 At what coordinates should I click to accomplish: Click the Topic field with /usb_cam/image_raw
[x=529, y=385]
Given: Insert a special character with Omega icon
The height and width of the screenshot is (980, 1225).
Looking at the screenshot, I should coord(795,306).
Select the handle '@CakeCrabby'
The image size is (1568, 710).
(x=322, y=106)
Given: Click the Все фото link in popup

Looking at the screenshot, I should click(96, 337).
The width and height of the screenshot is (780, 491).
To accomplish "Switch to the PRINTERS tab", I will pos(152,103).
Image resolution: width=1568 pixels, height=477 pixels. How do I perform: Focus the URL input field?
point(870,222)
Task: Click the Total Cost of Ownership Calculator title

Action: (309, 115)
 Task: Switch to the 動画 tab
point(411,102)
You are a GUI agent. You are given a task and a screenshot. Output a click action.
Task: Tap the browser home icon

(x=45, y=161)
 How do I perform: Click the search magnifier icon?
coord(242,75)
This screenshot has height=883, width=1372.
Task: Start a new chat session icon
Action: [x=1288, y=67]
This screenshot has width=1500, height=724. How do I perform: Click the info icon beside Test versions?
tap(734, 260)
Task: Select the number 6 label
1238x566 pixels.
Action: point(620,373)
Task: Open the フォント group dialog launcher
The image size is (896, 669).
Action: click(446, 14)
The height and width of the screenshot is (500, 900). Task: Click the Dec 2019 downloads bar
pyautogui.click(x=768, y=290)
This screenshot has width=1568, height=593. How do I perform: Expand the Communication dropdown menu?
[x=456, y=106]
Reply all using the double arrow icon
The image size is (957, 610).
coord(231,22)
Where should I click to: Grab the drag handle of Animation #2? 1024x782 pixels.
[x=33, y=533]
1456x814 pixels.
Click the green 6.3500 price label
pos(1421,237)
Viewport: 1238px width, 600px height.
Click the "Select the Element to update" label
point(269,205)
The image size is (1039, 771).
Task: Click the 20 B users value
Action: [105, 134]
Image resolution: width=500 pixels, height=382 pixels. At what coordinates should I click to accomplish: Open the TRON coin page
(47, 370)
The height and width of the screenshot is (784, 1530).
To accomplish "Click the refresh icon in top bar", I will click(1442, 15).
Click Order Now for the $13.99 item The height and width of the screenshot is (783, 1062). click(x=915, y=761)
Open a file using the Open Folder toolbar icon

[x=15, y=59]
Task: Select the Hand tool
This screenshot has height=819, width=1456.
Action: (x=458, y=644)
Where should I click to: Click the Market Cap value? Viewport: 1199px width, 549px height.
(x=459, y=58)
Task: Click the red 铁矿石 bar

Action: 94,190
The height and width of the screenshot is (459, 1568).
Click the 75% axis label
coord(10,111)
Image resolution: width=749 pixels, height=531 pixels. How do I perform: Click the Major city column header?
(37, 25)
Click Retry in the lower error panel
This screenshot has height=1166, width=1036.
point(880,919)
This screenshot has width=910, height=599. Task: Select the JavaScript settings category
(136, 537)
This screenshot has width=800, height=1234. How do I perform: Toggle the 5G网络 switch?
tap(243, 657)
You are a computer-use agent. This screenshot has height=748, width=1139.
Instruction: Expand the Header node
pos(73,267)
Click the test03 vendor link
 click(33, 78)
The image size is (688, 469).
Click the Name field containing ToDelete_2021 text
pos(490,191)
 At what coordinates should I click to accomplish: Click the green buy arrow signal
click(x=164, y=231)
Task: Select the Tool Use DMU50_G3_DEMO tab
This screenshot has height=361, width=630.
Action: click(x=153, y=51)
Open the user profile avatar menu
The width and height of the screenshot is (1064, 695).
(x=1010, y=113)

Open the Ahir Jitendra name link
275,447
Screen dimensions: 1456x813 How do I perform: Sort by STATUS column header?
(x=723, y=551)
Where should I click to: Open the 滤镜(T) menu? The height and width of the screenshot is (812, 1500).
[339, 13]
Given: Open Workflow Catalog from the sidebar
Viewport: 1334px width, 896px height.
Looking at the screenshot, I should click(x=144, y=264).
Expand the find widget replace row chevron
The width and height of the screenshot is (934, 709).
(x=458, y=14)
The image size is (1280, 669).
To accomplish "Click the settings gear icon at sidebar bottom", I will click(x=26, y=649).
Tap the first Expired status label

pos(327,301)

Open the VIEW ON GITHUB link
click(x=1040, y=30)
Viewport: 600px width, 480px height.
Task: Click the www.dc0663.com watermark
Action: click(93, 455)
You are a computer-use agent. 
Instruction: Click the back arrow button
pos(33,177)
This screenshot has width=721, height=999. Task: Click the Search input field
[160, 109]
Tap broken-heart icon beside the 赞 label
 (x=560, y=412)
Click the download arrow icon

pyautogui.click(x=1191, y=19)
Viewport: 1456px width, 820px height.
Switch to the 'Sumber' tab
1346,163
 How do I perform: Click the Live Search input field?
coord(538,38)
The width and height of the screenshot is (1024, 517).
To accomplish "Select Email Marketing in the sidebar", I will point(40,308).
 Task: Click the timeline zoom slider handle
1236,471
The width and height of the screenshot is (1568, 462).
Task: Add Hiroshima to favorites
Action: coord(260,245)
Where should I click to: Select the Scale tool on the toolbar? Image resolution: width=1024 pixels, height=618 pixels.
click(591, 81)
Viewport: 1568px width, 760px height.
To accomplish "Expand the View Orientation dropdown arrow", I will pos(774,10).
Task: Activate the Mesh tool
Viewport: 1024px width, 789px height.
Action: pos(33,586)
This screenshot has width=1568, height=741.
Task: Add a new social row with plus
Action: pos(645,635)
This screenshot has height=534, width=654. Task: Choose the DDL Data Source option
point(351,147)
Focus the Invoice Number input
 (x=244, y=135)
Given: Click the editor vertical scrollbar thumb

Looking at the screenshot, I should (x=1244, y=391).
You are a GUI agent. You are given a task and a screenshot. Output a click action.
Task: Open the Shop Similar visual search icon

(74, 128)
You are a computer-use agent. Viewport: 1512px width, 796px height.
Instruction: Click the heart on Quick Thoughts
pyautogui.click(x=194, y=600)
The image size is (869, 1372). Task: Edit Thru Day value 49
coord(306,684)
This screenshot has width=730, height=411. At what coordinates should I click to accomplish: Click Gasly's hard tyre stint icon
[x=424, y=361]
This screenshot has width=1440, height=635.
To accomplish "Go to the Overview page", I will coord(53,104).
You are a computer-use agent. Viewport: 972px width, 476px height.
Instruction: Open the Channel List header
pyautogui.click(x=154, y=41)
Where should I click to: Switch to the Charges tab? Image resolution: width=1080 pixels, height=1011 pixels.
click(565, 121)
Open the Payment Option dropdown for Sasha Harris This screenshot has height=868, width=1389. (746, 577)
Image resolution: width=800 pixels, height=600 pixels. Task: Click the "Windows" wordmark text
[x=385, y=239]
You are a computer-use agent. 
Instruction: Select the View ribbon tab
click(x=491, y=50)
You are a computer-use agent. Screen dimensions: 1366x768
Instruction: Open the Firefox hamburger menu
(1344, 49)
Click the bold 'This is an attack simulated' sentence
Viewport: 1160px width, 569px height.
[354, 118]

◆ EXERCISE DETAILS: Convert all of the lines above into a Markdown table with the columns "No." and "Line", numbering the rows in order and omitting the blank lines.

◆ ANSWER TO THIS EXERCISE:
| No. | Line |
|---|---|
| 1 |  At what coordinates should I click to accomplish: Click the Topic field with /usb_cam/image_raw |
| 2 | [x=529, y=385] |
| 3 | Given: Insert a special character with Omega icon |
| 4 | The height and width of the screenshot is (980, 1225). |
| 5 | Looking at the screenshot, I should coord(795,306). |
| 6 | Select the handle '@CakeCrabby' |
| 7 | The image size is (1568, 710). |
| 8 | (x=322, y=106) |
| 9 | Given: Click the Все фото link in popup |
| 10 | Looking at the screenshot, I should click(96, 337). |
| 11 | The width and height of the screenshot is (780, 491). |
| 12 | To accomplish "Switch to the PRINTERS tab", I will pos(152,103). |
| 13 | Image resolution: width=1568 pixels, height=477 pixels. How do I perform: Focus the URL input field? |
| 14 | point(870,222) |
| 15 | Task: Click the Total Cost of Ownership Calculator title |
| 16 | Action: (309, 115) |
| 17 |  Task: Switch to the 動画 tab |
| 18 | point(411,102) |
| 19 | You are a GUI agent. You are given a task and a screenshot. Output a click action. |
| 20 | Task: Tap the browser home icon |
| 21 | (x=45, y=161) |
| 22 |  How do I perform: Click the search magnifier icon? |
| 23 | coord(242,75) |
| 24 | This screenshot has height=883, width=1372. |
| 25 | Task: Start a new chat session icon |
| 26 | Action: [x=1288, y=67] |
| 27 | This screenshot has width=1500, height=724. How do I perform: Click the info icon beside Test versions? |
| 28 | tap(734, 260) |
| 29 | Task: Select the number 6 label |
| 30 | 1238x566 pixels. |
| 31 | Action: point(620,373) |
| 32 | Task: Open the フォント group dialog launcher |
| 33 | The image size is (896, 669). |
| 34 | Action: click(446, 14) |
| 35 | The height and width of the screenshot is (500, 900). Task: Click the Dec 2019 downloads bar |
| 36 | pyautogui.click(x=768, y=290) |
| 37 | This screenshot has width=1568, height=593. How do I perform: Expand the Communication dropdown menu? |
| 38 | [x=456, y=106] |
| 39 | Reply all using the double arrow icon |
| 40 | The image size is (957, 610). |
| 41 | coord(231,22) |
| 42 | Where should I click to: Grab the drag handle of Animation #2? 1024x782 pixels. |
| 43 | [x=33, y=533] |
| 44 | 1456x814 pixels. |
| 45 | Click the green 6.3500 price label |
| 46 | pos(1421,237) |
| 47 | Viewport: 1238px width, 600px height. |
| 48 | Click the "Select the Element to update" label |
| 49 | point(269,205) |
| 50 | The image size is (1039, 771). |
| 51 | Task: Click the 20 B users value |
| 52 | Action: [105, 134] |
| 53 | Image resolution: width=500 pixels, height=382 pixels. At what coordinates should I click to accomplish: Open the TRON coin page |
| 54 | (47, 370) |
| 55 | The height and width of the screenshot is (784, 1530). |
| 56 | To accomplish "Click the refresh icon in top bar", I will click(1442, 15). |
| 57 | Click Order Now for the $13.99 item The height and width of the screenshot is (783, 1062). click(x=915, y=761) |
| 58 | Open a file using the Open Folder toolbar icon |
| 59 | [x=15, y=59] |
| 60 | Task: Select the Hand tool |
| 61 | This screenshot has height=819, width=1456. |
| 62 | Action: (x=458, y=644) |
| 63 | Where should I click to: Click the Market Cap value? Viewport: 1199px width, 549px height. |
| 64 | (x=459, y=58) |
| 65 | Task: Click the red 铁矿石 bar |
| 66 | Action: 94,190 |
| 67 | The height and width of the screenshot is (459, 1568). |
| 68 | Click the 75% axis label |
| 69 | coord(10,111) |
| 70 | Image resolution: width=749 pixels, height=531 pixels. How do I perform: Click the Major city column header? |
| 71 | (37, 25) |
| 72 | Click Retry in the lower error panel |
| 73 | This screenshot has height=1166, width=1036. |
| 74 | point(880,919) |
| 75 | This screenshot has width=910, height=599. Task: Select the JavaScript settings category |
| 76 | (136, 537) |
| 77 | This screenshot has width=800, height=1234. How do I perform: Toggle the 5G网络 switch? |
| 78 | tap(243, 657) |
| 79 | You are a computer-use agent. This screenshot has height=748, width=1139. |
| 80 | Instruction: Expand the Header node |
| 81 | pos(73,267) |
| 82 | Click the test03 vendor link |
| 83 |  click(33, 78) |
| 84 | The image size is (688, 469). |
| 85 | Click the Name field containing ToDelete_2021 text |
| 86 | pos(490,191) |
| 87 |  At what coordinates should I click to accomplish: Click the green buy arrow signal |
| 88 | click(x=164, y=231) |
| 89 | Task: Select the Tool Use DMU50_G3_DEMO tab |
| 90 | This screenshot has height=361, width=630. |
| 91 | Action: click(x=153, y=51) |
| 92 | Open the user profile avatar menu |
| 93 | The width and height of the screenshot is (1064, 695). |
| 94 | (x=1010, y=113) |
| 95 | Open the Ahir Jitendra name link |
| 96 | 275,447 |
| 97 | Screen dimensions: 1456x813 How do I perform: Sort by STATUS column header? |
| 98 | (x=723, y=551) |
| 99 | Where should I click to: Open the 滤镜(T) menu? The height and width of the screenshot is (812, 1500). |
| 100 | [339, 13] |
| 101 | Given: Open Workflow Catalog from the sidebar |
| 102 | Viewport: 1334px width, 896px height. |
| 103 | Looking at the screenshot, I should click(x=144, y=264). |
| 104 | Expand the find widget replace row chevron |
| 105 | The width and height of the screenshot is (934, 709). |
| 106 | (x=458, y=14) |
| 107 | The image size is (1280, 669). |
| 108 | To accomplish "Click the settings gear icon at sidebar bottom", I will click(x=26, y=649). |
| 109 | Tap the first Expired status label |
| 110 | pos(327,301) |
| 111 | Open the VIEW ON GITHUB link |
| 112 | click(x=1040, y=30) |
| 113 | Viewport: 600px width, 480px height. |
| 114 | Task: Click the www.dc0663.com watermark |
| 115 | Action: click(93, 455) |
| 116 | You are a computer-use agent.  |
| 117 | Instruction: Click the back arrow button |
| 118 | pos(33,177) |
| 119 | This screenshot has width=721, height=999. Task: Click the Search input field |
| 120 | [160, 109] |
| 121 | Tap broken-heart icon beside the 赞 label |
| 122 |  (x=560, y=412) |
| 123 | Click the download arrow icon |
| 124 | pyautogui.click(x=1191, y=19) |
| 125 | Viewport: 1456px width, 820px height. |
| 126 | Switch to the 'Sumber' tab |
| 127 | 1346,163 |
| 128 |  How do I perform: Click the Live Search input field? |
| 129 | coord(538,38) |
| 130 | The width and height of the screenshot is (1024, 517). |
| 131 | To accomplish "Select Email Marketing in the sidebar", I will point(40,308). |
| 132 |  Task: Click the timeline zoom slider handle |
| 133 | 1236,471 |
| 134 | The width and height of the screenshot is (1568, 462). |
| 135 | Task: Add Hiroshima to favorites |
| 136 | Action: coord(260,245) |
| 137 | Where should I click to: Select the Scale tool on the toolbar? Image resolution: width=1024 pixels, height=618 pixels. |
| 138 | click(591, 81) |
| 139 | Viewport: 1568px width, 760px height. |
| 140 | To accomplish "Expand the View Orientation dropdown arrow", I will pos(774,10). |
| 141 | Task: Activate the Mesh tool |
| 142 | Viewport: 1024px width, 789px height. |
| 143 | Action: pos(33,586) |
| 144 | This screenshot has width=1568, height=741. |
| 145 | Task: Add a new social row with plus |
| 146 | Action: pos(645,635) |
| 147 | This screenshot has height=534, width=654. Task: Choose the DDL Data Source option |
| 148 | point(351,147) |
| 149 | Focus the Invoice Number input |
| 150 |  (x=244, y=135) |
| 151 | Given: Click the editor vertical scrollbar thumb |
| 152 | Looking at the screenshot, I should (x=1244, y=391). |
| 153 | You are a GUI agent. You are given a task and a screenshot. Output a click action. |
| 154 | Task: Open the Shop Similar visual search icon |
| 155 | (74, 128) |
| 156 | You are a computer-use agent. Viewport: 1512px width, 796px height. |
| 157 | Instruction: Click the heart on Quick Thoughts |
| 158 | pyautogui.click(x=194, y=600) |
| 159 | The image size is (869, 1372). Task: Edit Thru Day value 49 |
| 160 | coord(306,684) |
| 161 | This screenshot has width=730, height=411. At what coordinates should I click to accomplish: Click Gasly's hard tyre stint icon |
| 162 | [x=424, y=361] |
| 163 | This screenshot has width=1440, height=635. |
| 164 | To accomplish "Go to the Overview page", I will coord(53,104). |
| 165 | You are a computer-use agent. Viewport: 972px width, 476px height. |
| 166 | Instruction: Open the Channel List header |
| 167 | pyautogui.click(x=154, y=41) |
| 168 | Where should I click to: Switch to the Charges tab? Image resolution: width=1080 pixels, height=1011 pixels. |
| 169 | click(565, 121) |
| 170 | Open the Payment Option dropdown for Sasha Harris This screenshot has height=868, width=1389. (746, 577) |
| 171 | Image resolution: width=800 pixels, height=600 pixels. Task: Click the "Windows" wordmark text |
| 172 | [x=385, y=239] |
| 173 | You are a computer-use agent.  |
| 174 | Instruction: Select the View ribbon tab |
| 175 | click(x=491, y=50) |
| 176 | You are a computer-use agent. Screen dimensions: 1366x768 |
| 177 | Instruction: Open the Firefox hamburger menu |
| 178 | (1344, 49) |
| 179 | Click the bold 'This is an attack simulated' sentence |
| 180 | Viewport: 1160px width, 569px height. |
| 181 | [354, 118] |